After plenty of time catching up on sleep, TV from the past year and time with my family, I feel ready to address the churning mixture of emotions regarding what it means to close this wild chapter of my life and begin anew. Looking back on the first post, I feel a profound sense of achievement of all the goals of this trip. In no particular order:
- Visiting and spending time with scattered friends and relatives, gaining insight into the lives of people I know and love
- Exploring every nook and cranny of this country that caught my interest, whether the obvious (San Francisco, Grand Canyon) or the obscure (Astoria, Ocala National Forest)
- Making new friends, acquaintances and partnerships that are just now in their infancy
- Developing new skills, mostly having to do with outdoorswomanship and sustainable practices
- Consuming literature to my heart’s content
- Utilizing every one week free trial yoga deal in the country
- Chasing summer
- Experiencing how others live in a kaleidoscope of circumstances and lifestyles
- Listening to the ideas, hopes, dreams, travels, fears and concerns of random people every day
- Using this blog to practice writing, share the journey with others and record it for posterity
- Luxuriating in limitless freedom and independence
- Balancing the line between loneliness and solitude
- Discovering the physical capabilities of my body
- Finding patriotism and a personal relationship with my nation
- Traveling on a budget
- Maximizing the time I had to experience each place to the fullest
- Making the year I was 22 the most insane, extraordinary, freewheelin’ 365 days possible
- Two speeding tickets, countless parking tickets, one car towing
- Sent two bikes to bike heaven
- Lost a plethora of personal items
- Wrote blog posts that were too long and too infrequent (like this one!)
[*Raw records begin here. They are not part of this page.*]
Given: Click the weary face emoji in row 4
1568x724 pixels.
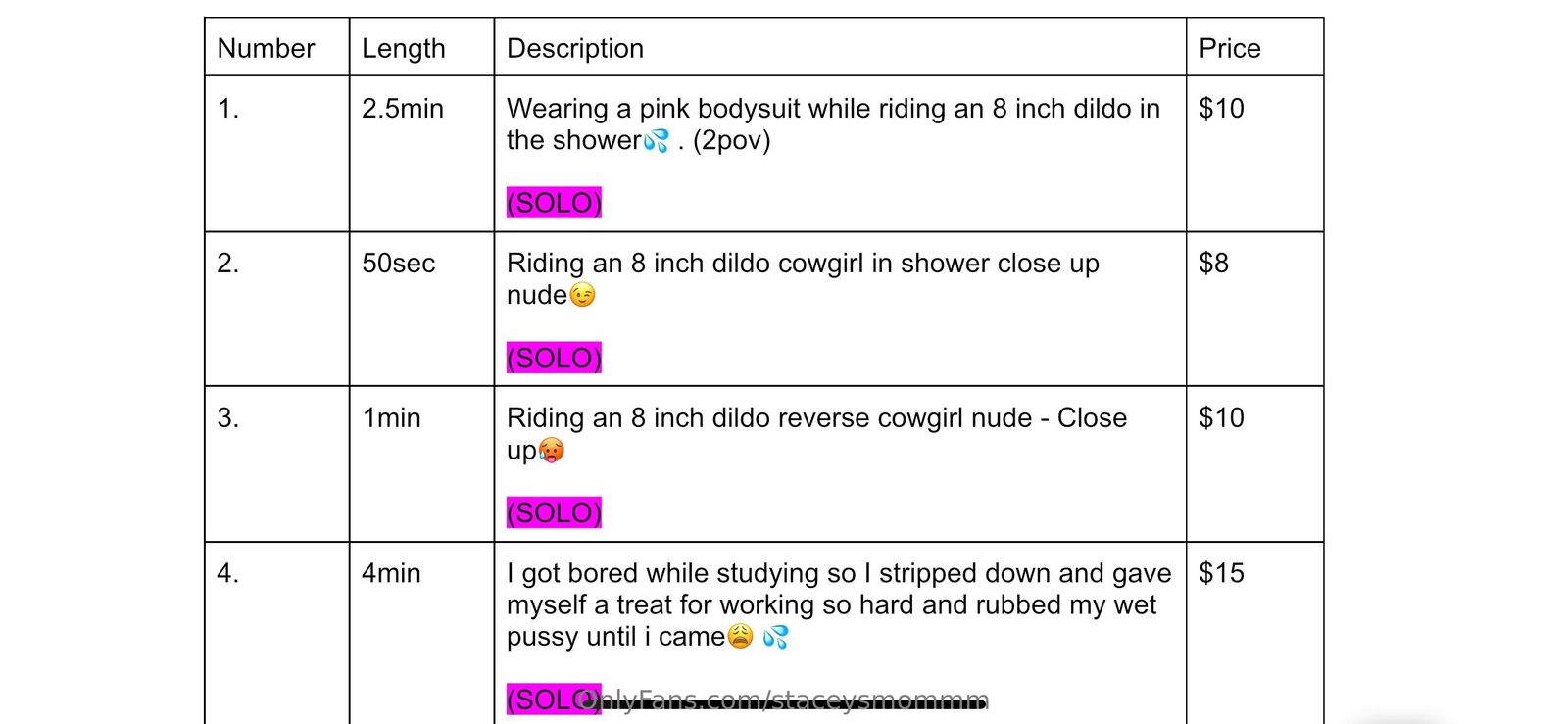Looking at the screenshot, I should point(740,637).
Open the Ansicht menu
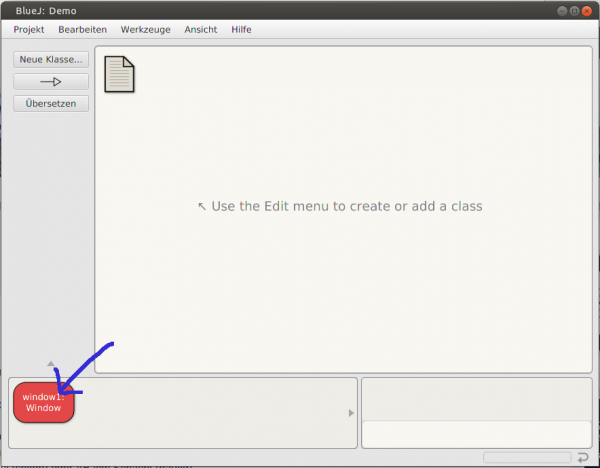The width and height of the screenshot is (600, 468). pos(200,30)
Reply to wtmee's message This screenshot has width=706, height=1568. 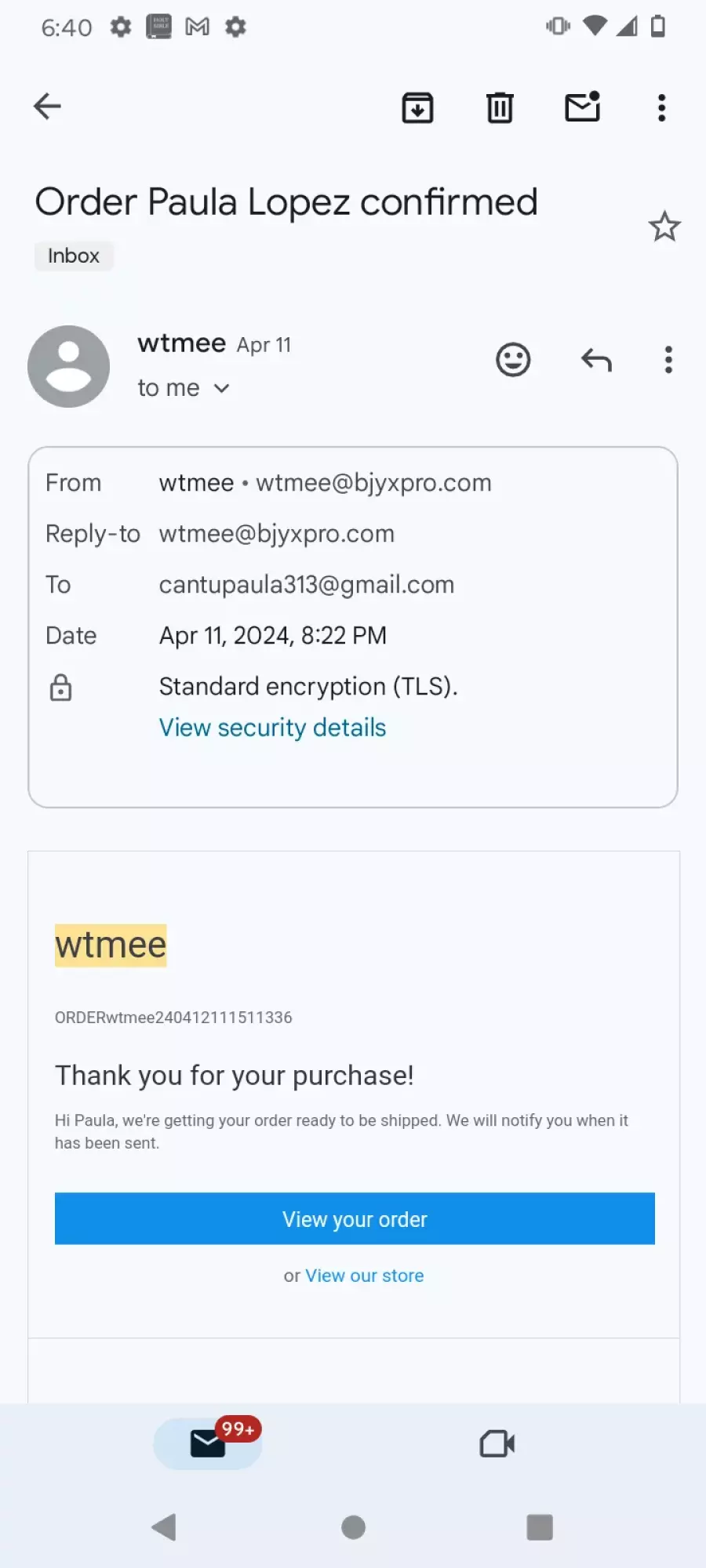(x=596, y=360)
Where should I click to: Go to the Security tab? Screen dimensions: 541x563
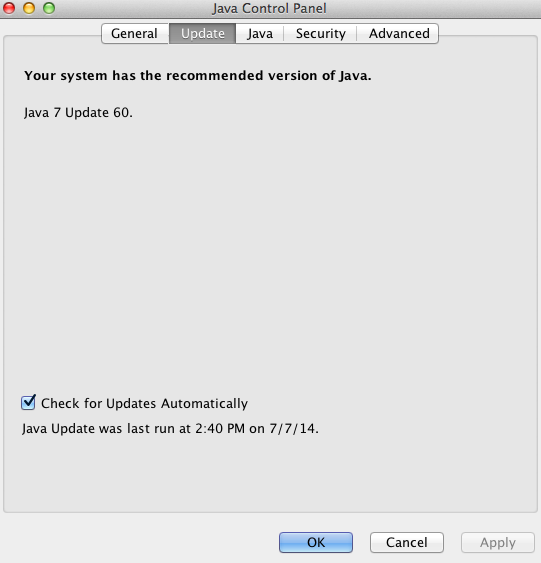pyautogui.click(x=320, y=33)
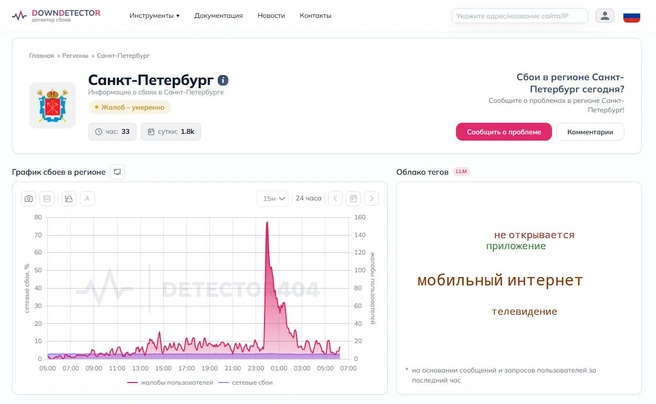
Task: Click the monitor icon beside График сбоев
Action: point(118,172)
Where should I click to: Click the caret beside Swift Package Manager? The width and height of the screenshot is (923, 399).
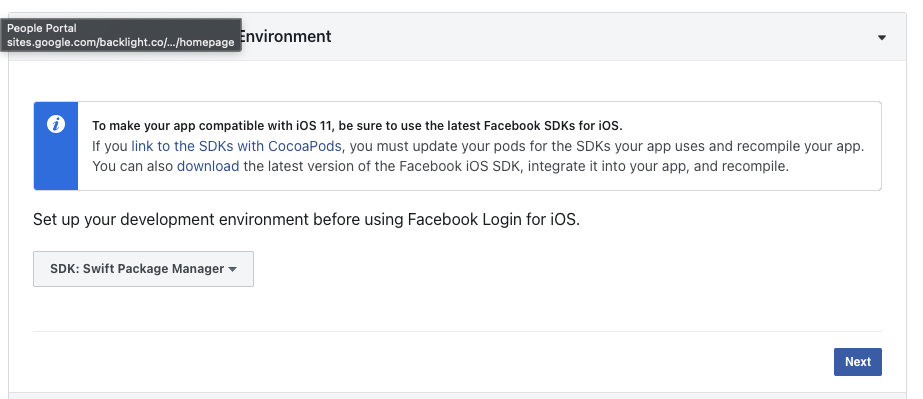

- Got to San Francisco one day late for the Hardly Strictly Bluegrass Festival and did not see the Black Keys on tour when I had the chance.
- Did not work up the courage to play music in the street for money, even in cities where I knew absolutely nobody
- Started taking interstates instead of blue highways to save time and money
- Did not hike nearly enough of the Appalachian Trail despite living practically on it for a month
- Didn’t make it to: Glacier, Zion, Bryce Canyon, Monument Valley or Great Smokies National Parks. Nor did I get to Crater Lake, Mt. Hood, Napa Valley, Charleston S.C., Victoria B.C., Bozeman M.T., Olympia W.A., Monterey C.A., or a multitude of other places.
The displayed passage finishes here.